#### Dataset records
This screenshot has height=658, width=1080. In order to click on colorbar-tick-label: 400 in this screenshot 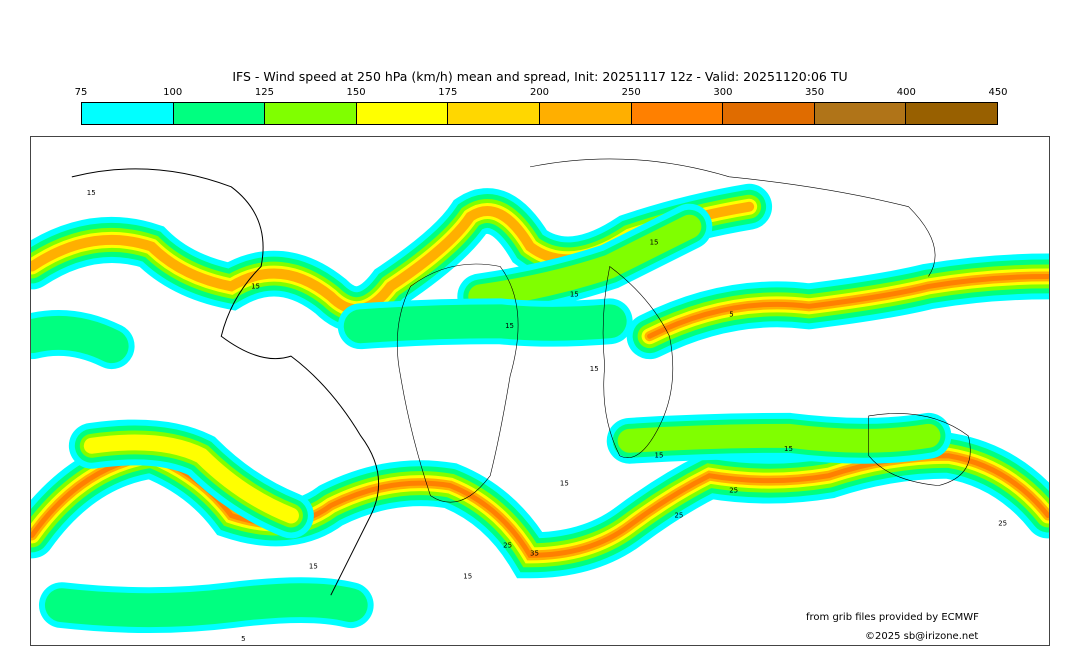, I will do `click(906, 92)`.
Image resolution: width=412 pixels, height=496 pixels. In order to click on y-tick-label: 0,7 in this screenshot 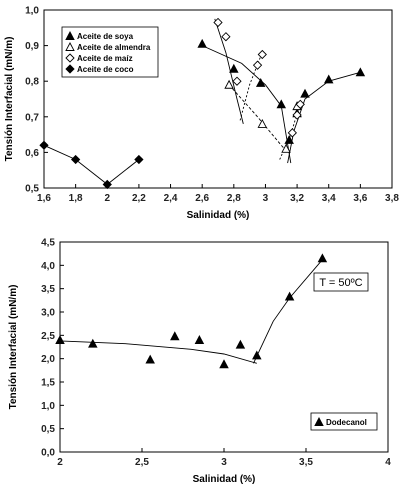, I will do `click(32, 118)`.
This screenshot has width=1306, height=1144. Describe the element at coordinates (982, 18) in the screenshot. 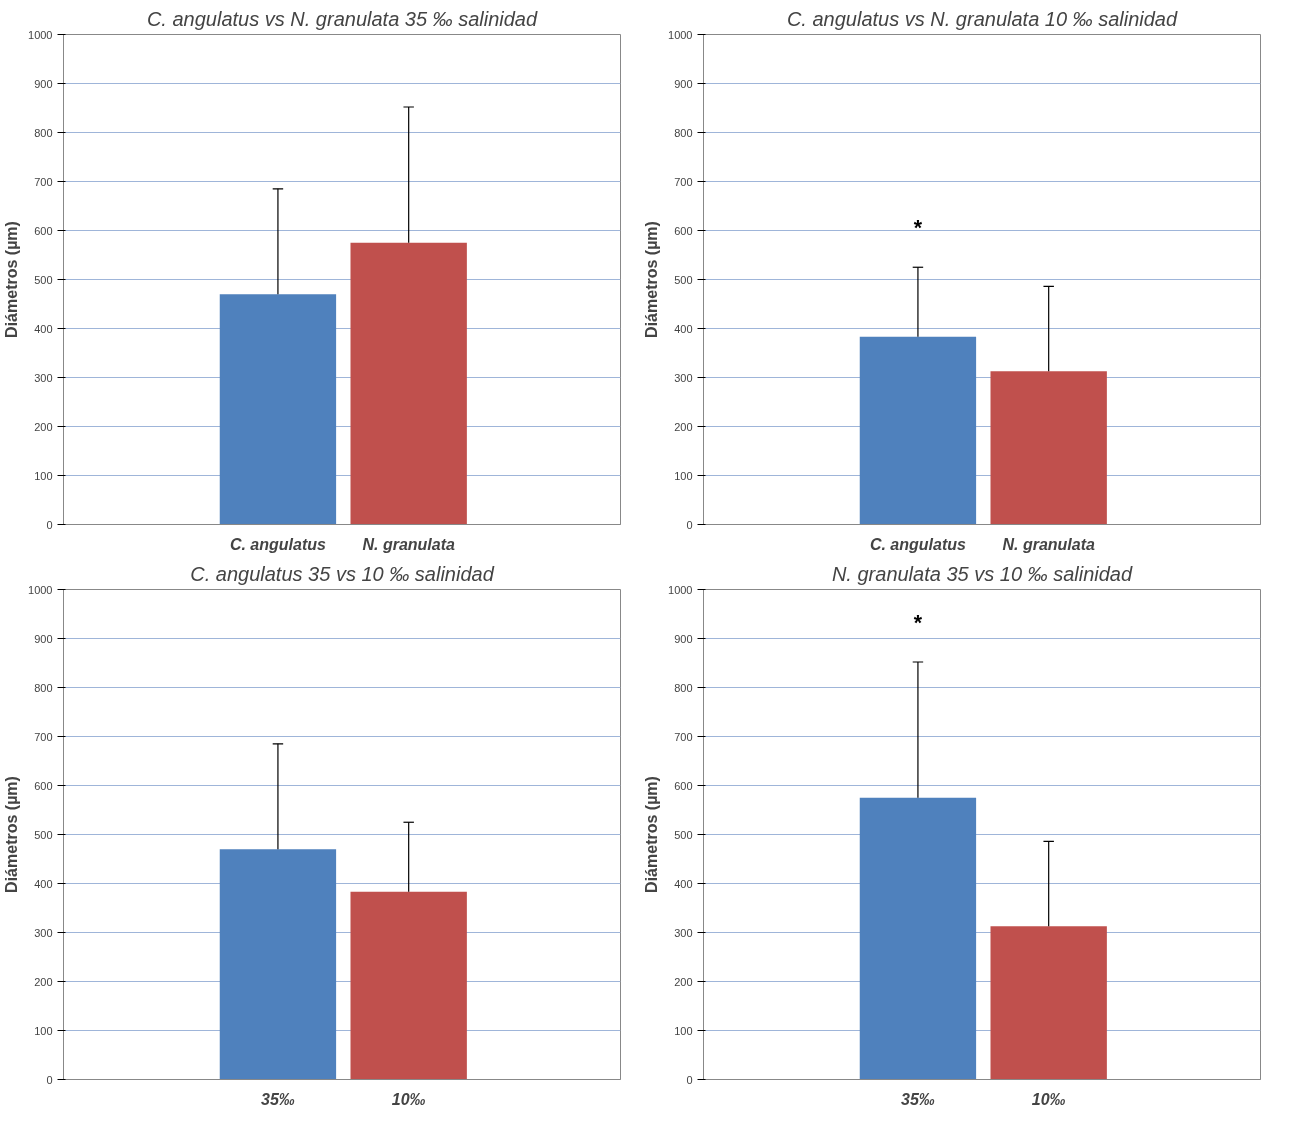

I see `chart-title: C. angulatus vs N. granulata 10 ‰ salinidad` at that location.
---
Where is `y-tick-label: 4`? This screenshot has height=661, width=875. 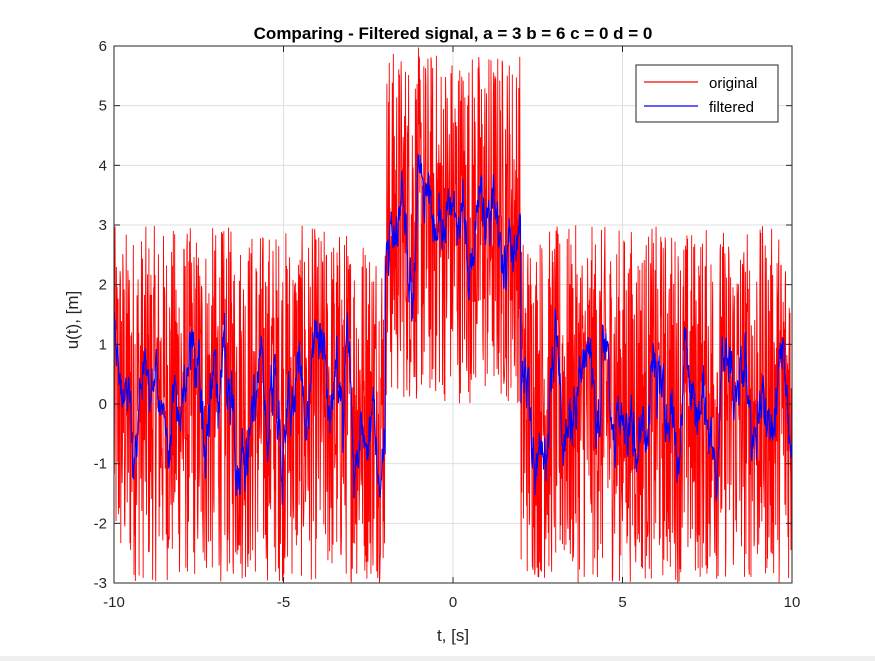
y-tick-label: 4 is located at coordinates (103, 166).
==
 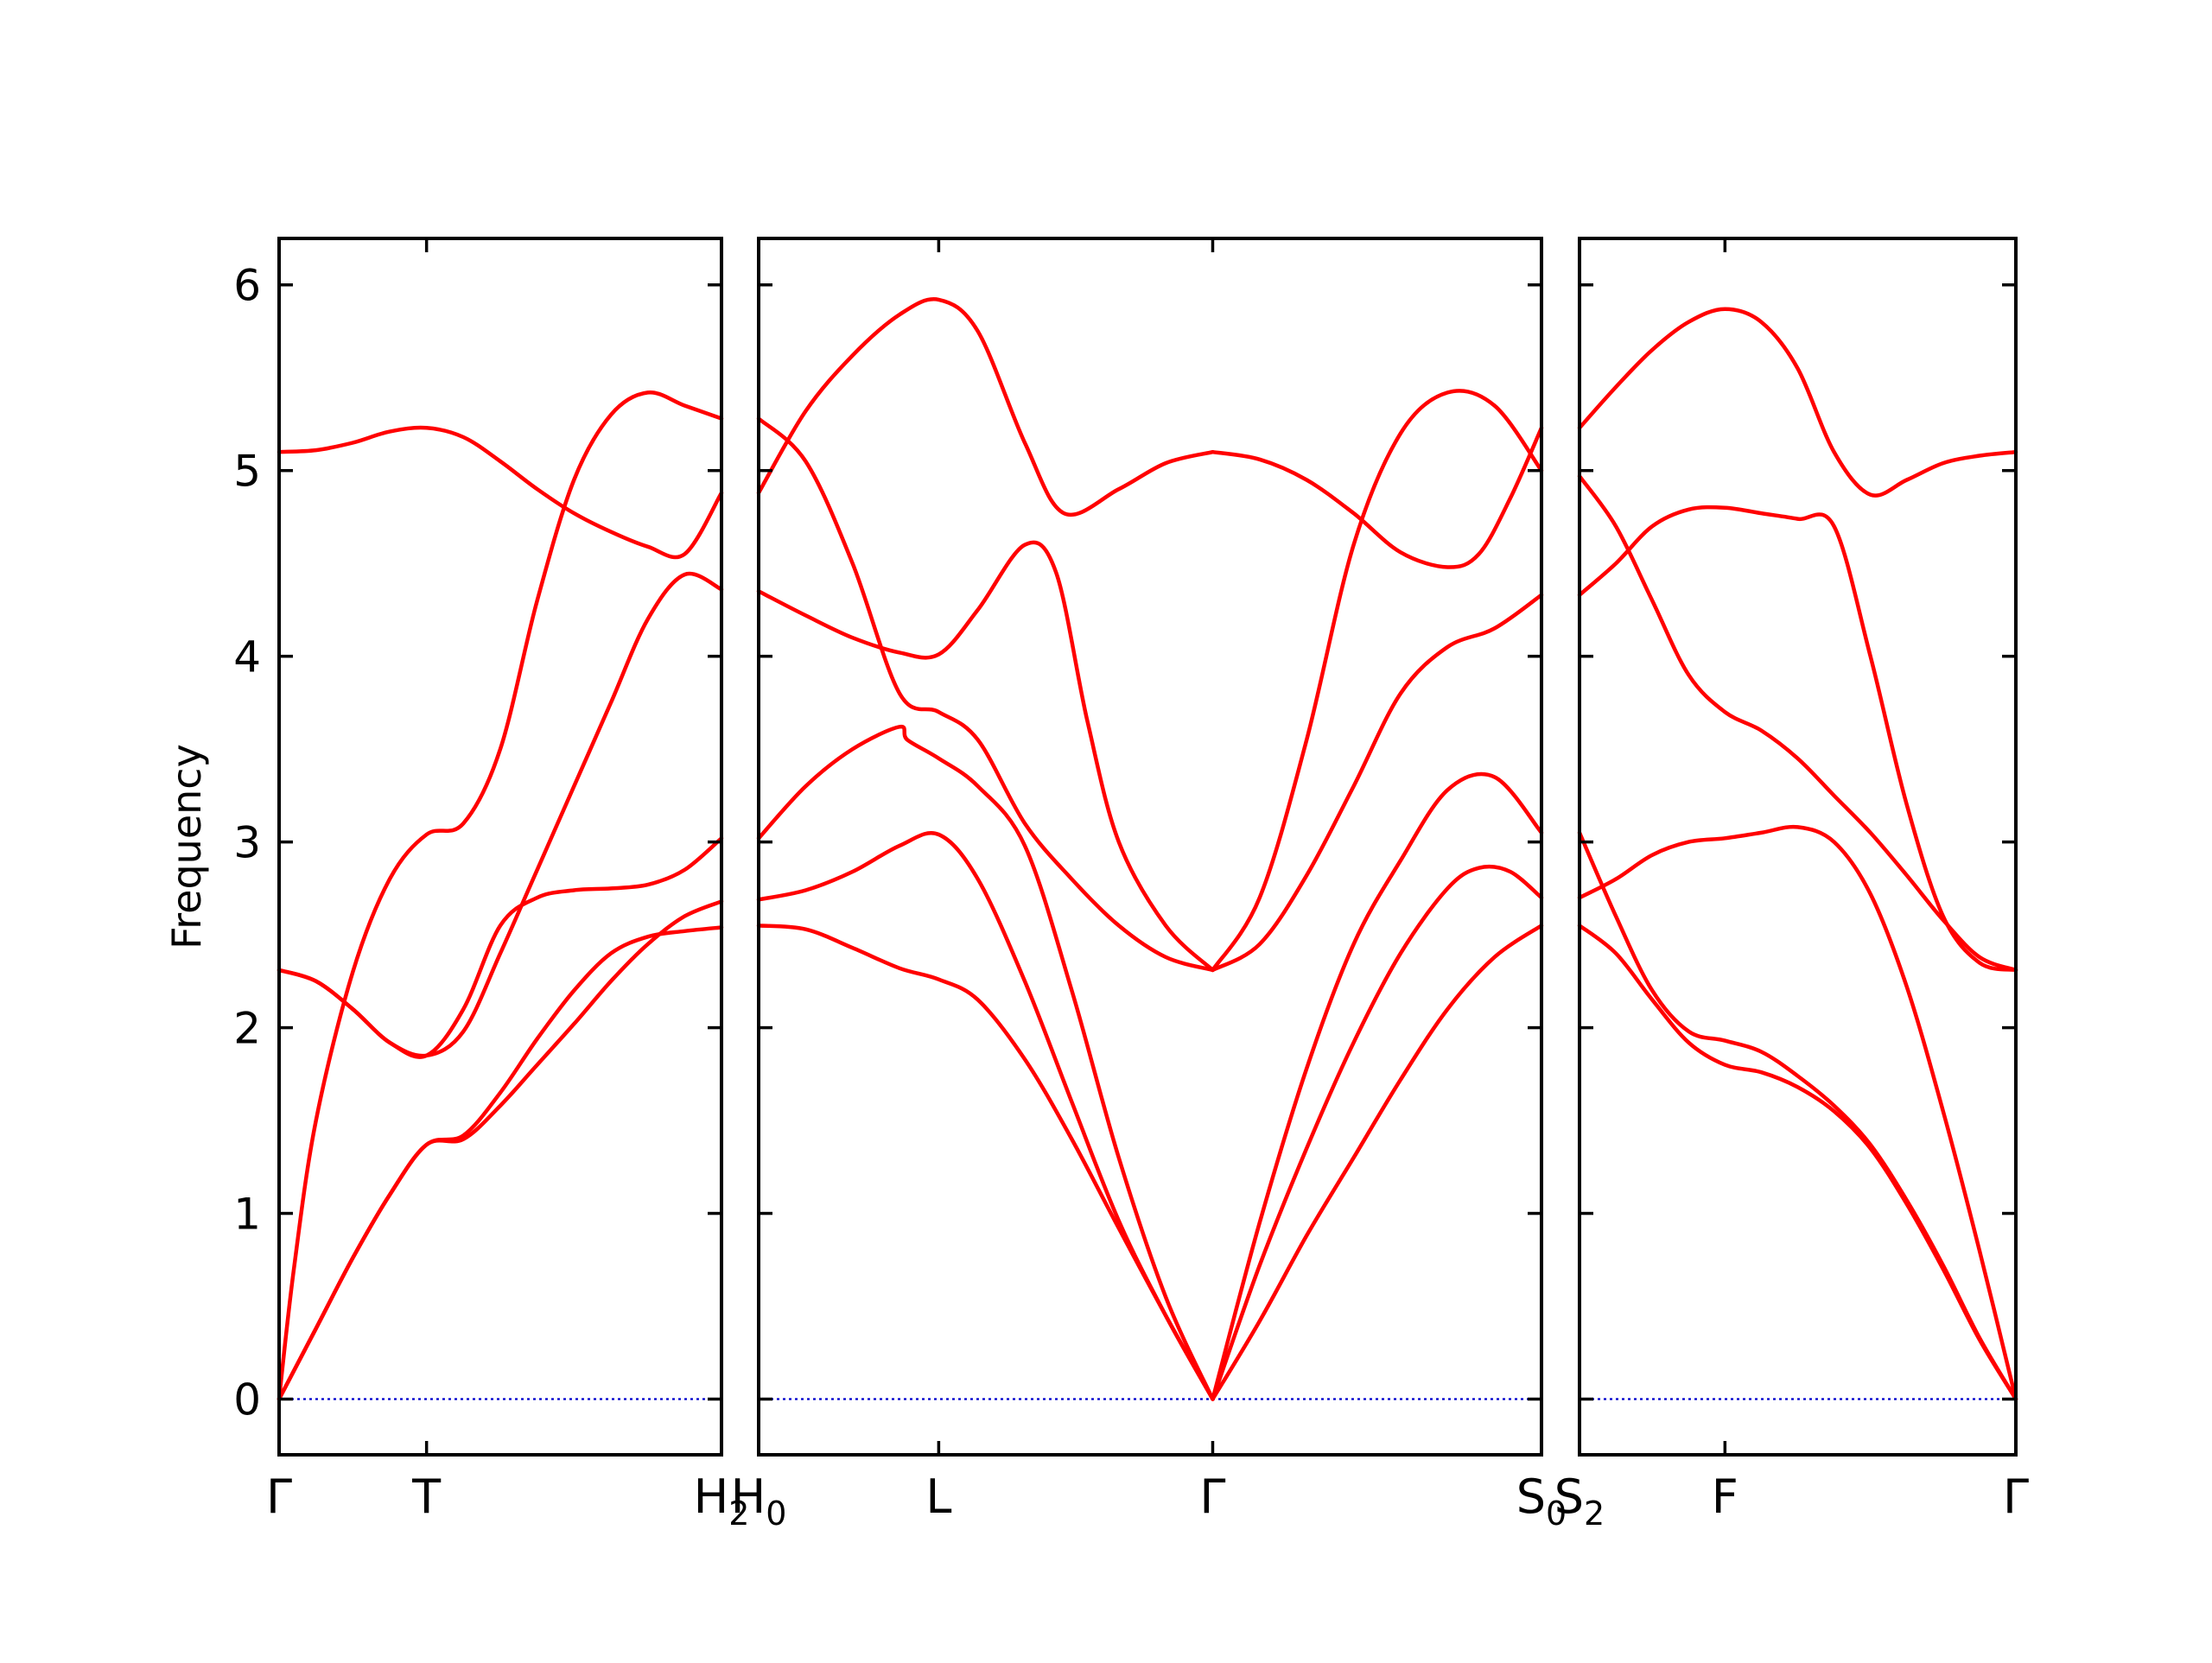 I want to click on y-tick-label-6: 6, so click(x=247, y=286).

#### What is expected
Arrange as a numbered list the lines above, from the line containing "This screenshot has width=1306, height=1144." to the line containing "at that location.", both included, without blank lines. Leave the pictures out.

#### Answer for this exercise
1. This screenshot has width=1306, height=1144. Describe the element at coordinates (982, 18) in the screenshot. 
2. I see `chart-title: C. angulatus vs N. granulata 10 ‰ salinidad` at that location.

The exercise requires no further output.